• [What you are asked to do]:
Whatever follows the line containing "At what coordinates should I click to accomplish: Click the" in the listing below should be printed exactly, along with that line itself.

• [Task inputs]:
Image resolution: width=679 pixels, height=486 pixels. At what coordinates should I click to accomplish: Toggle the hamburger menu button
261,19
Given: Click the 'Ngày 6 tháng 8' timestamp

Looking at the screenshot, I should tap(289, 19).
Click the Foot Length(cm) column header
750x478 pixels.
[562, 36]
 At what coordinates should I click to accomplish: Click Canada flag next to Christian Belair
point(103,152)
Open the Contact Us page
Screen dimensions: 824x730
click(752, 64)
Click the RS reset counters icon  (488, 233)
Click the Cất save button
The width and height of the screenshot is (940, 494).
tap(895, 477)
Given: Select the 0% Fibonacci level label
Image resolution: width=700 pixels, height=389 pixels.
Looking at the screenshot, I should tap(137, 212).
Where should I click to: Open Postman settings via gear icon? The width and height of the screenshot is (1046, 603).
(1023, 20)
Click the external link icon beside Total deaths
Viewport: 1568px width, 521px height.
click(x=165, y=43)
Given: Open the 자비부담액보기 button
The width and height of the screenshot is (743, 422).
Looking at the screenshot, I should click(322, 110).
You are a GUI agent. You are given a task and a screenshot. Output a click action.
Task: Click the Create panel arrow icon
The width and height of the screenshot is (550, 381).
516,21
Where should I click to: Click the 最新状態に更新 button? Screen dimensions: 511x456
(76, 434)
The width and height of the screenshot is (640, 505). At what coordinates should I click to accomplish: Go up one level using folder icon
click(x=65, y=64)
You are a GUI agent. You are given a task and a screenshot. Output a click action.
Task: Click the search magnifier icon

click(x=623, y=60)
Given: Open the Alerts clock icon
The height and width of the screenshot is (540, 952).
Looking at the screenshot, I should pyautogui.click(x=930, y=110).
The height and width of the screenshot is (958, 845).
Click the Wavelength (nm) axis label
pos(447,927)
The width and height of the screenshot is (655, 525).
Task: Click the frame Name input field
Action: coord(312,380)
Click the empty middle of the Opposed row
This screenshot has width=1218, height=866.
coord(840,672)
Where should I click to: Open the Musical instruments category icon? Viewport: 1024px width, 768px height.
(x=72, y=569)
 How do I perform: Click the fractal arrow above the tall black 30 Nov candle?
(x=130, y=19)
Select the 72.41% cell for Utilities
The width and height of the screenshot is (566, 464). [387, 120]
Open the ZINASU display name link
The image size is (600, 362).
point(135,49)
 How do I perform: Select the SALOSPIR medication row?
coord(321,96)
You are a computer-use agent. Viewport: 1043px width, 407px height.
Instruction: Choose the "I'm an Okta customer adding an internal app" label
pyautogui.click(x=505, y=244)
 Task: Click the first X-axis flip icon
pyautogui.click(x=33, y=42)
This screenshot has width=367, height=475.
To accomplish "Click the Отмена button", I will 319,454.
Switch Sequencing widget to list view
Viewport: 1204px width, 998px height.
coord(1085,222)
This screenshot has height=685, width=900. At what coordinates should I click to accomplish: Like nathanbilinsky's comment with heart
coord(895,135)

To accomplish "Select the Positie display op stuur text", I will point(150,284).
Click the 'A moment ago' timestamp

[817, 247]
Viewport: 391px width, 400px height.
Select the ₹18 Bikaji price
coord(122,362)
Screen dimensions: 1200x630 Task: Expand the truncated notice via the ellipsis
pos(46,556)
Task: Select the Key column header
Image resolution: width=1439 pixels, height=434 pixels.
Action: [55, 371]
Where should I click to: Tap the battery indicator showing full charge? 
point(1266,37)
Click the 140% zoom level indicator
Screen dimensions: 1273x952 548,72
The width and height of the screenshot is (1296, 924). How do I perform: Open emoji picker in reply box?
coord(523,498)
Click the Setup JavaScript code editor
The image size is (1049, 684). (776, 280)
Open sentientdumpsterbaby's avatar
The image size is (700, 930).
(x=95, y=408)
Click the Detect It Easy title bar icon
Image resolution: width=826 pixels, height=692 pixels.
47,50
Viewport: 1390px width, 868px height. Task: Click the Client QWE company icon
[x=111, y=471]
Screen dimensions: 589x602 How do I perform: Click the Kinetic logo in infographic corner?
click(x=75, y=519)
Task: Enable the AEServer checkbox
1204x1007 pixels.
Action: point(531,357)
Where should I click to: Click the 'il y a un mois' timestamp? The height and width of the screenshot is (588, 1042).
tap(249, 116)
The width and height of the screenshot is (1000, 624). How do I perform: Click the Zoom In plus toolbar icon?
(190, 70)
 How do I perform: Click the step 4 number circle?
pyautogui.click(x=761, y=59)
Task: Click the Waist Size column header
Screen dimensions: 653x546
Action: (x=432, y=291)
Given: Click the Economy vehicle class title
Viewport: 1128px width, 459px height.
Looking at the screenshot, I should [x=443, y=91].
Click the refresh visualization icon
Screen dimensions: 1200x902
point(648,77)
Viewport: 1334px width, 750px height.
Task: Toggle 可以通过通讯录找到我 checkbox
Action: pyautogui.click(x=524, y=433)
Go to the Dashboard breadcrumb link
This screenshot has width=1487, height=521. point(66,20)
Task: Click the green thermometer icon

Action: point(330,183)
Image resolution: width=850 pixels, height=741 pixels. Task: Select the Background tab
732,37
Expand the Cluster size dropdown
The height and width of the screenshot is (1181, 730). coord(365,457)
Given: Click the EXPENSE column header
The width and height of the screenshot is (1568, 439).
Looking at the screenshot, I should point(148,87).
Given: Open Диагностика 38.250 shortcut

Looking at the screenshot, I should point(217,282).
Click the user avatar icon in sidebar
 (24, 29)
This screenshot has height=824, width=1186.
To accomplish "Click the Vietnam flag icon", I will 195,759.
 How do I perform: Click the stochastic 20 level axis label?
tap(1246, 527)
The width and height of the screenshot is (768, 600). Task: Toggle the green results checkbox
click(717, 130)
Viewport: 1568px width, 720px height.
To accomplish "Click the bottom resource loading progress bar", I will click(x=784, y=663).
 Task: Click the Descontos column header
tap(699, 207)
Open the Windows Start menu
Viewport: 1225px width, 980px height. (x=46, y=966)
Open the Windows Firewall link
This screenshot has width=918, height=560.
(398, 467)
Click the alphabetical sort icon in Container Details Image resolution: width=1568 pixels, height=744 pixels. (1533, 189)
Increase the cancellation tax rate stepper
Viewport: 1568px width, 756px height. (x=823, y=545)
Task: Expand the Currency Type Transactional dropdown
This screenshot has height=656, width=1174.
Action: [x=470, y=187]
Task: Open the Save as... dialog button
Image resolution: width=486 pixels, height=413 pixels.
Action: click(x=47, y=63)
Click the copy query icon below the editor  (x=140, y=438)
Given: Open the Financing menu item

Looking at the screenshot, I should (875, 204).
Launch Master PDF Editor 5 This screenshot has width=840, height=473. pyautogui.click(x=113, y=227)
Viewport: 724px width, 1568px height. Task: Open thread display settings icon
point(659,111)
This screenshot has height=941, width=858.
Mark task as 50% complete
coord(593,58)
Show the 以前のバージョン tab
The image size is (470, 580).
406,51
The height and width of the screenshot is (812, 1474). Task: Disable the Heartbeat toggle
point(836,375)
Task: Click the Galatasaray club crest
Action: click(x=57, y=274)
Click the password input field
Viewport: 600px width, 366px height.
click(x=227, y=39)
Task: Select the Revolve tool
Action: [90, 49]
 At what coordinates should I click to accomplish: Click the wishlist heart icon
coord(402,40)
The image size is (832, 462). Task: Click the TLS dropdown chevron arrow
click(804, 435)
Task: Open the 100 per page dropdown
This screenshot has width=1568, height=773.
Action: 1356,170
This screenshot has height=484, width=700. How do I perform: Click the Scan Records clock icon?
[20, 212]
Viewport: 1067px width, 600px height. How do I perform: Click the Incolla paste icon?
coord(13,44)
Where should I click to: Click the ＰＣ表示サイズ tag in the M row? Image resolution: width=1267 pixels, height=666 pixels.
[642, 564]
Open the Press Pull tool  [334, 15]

• [Response for this exercise]:
 At what coordinates should I click to accomplish: Click the wishlist heart icon
coord(402,40)
The image size is (832, 462). Task: Click the TLS dropdown chevron arrow
click(804, 435)
Task: Open the 100 per page dropdown
This screenshot has width=1568, height=773.
Action: 1356,170
This screenshot has height=484, width=700. How do I perform: Click the Scan Records clock icon?
[20, 212]
Viewport: 1067px width, 600px height. How do I perform: Click the Incolla paste icon?
coord(13,44)
Where should I click to: Click the ＰＣ表示サイズ tag in the M row? Image resolution: width=1267 pixels, height=666 pixels.
[642, 564]
Open the Press Pull tool  [334, 15]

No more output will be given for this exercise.